▸ **FRAGMENTO DEL TEXTO**:
—————
Martes Santo, 15 de Abril de 2014
Saludo
Queridos
hermanos sacerdotes: el Señor me ha elegido para ser, con vosotros, signo y
ejemplo de comunión eclesial. Por eso puedo saludaros compartiendo con vosotros
esta celebración sagrada como partícipe de la unción sacerdotal que nos une
especialísimamente.
Con las palabras
del Apocalipsis, os deseo también a todos los presentes miembros de la vida
consagrada y laicos, la gracia y la paz de parte de Jesucristo, el Testigo
fiel, el Primogénito de entre los muertos, el Príncipe de los reyes de la
tierra (cf. Ap 1, 5).
—————
▸ **MATERIAL PROPORCIONADO**:
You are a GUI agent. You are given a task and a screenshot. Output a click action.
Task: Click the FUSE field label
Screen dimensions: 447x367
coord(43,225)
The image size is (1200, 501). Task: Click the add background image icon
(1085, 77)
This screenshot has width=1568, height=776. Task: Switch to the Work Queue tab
—————
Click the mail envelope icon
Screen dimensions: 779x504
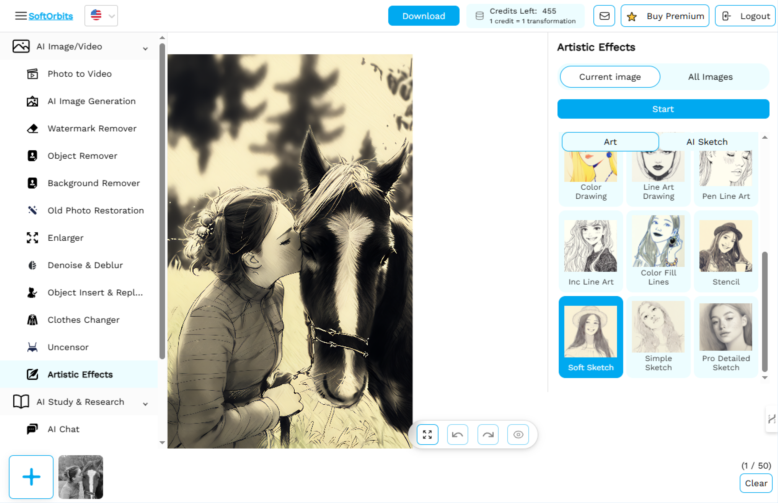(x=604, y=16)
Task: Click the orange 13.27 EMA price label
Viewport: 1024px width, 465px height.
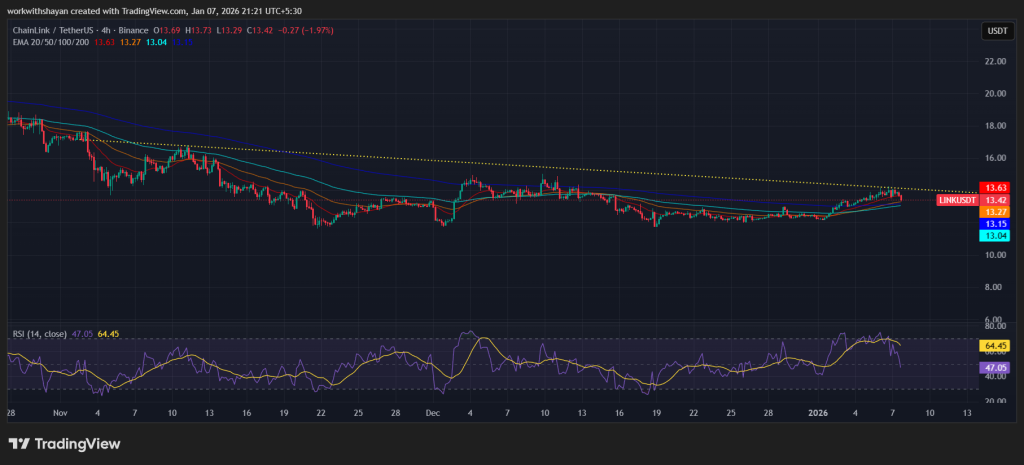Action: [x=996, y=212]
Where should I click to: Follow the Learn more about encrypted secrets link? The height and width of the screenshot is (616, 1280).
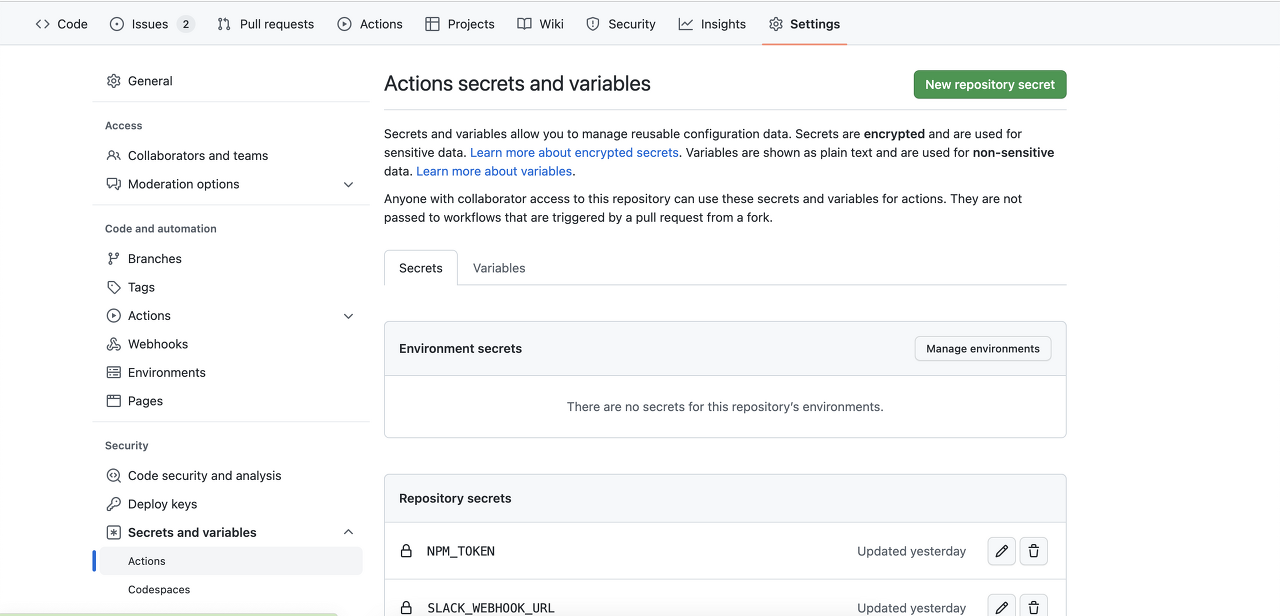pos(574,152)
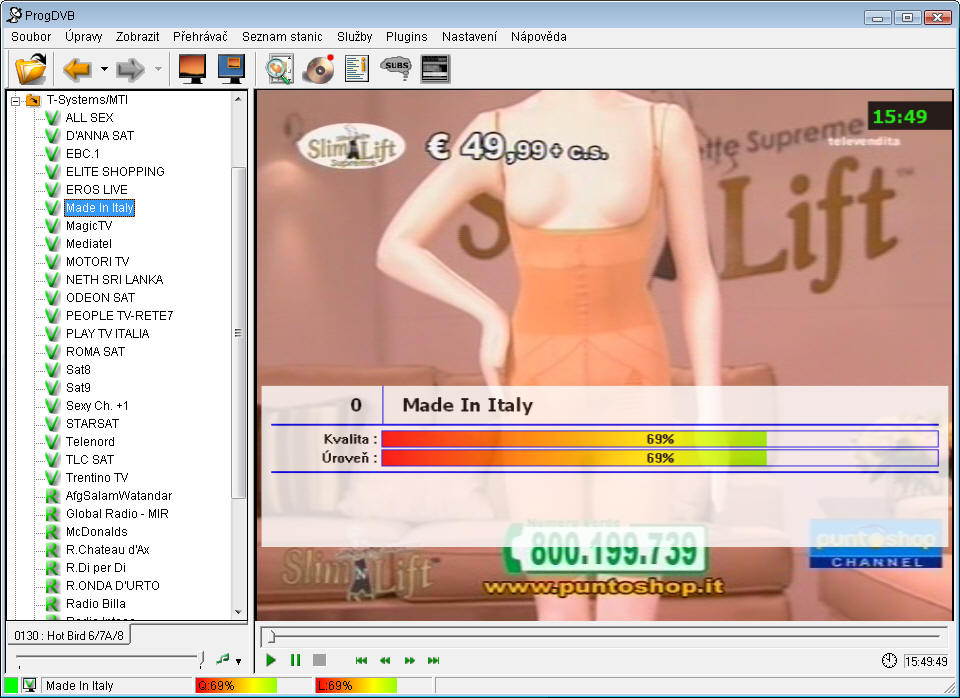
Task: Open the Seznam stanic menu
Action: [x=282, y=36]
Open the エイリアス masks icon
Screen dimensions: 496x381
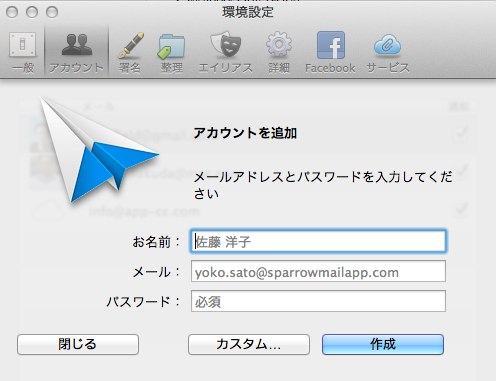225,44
—————
▸ **EN QUÉ CONSISTE**: En el fragmento del texto, ¿de qué libro se toman las palabras con las que se desea la gracia y la paz a los presentes? Las entradas no hacen falta para responder.

▸ **RESPUESTA**: Del Apocalipsis.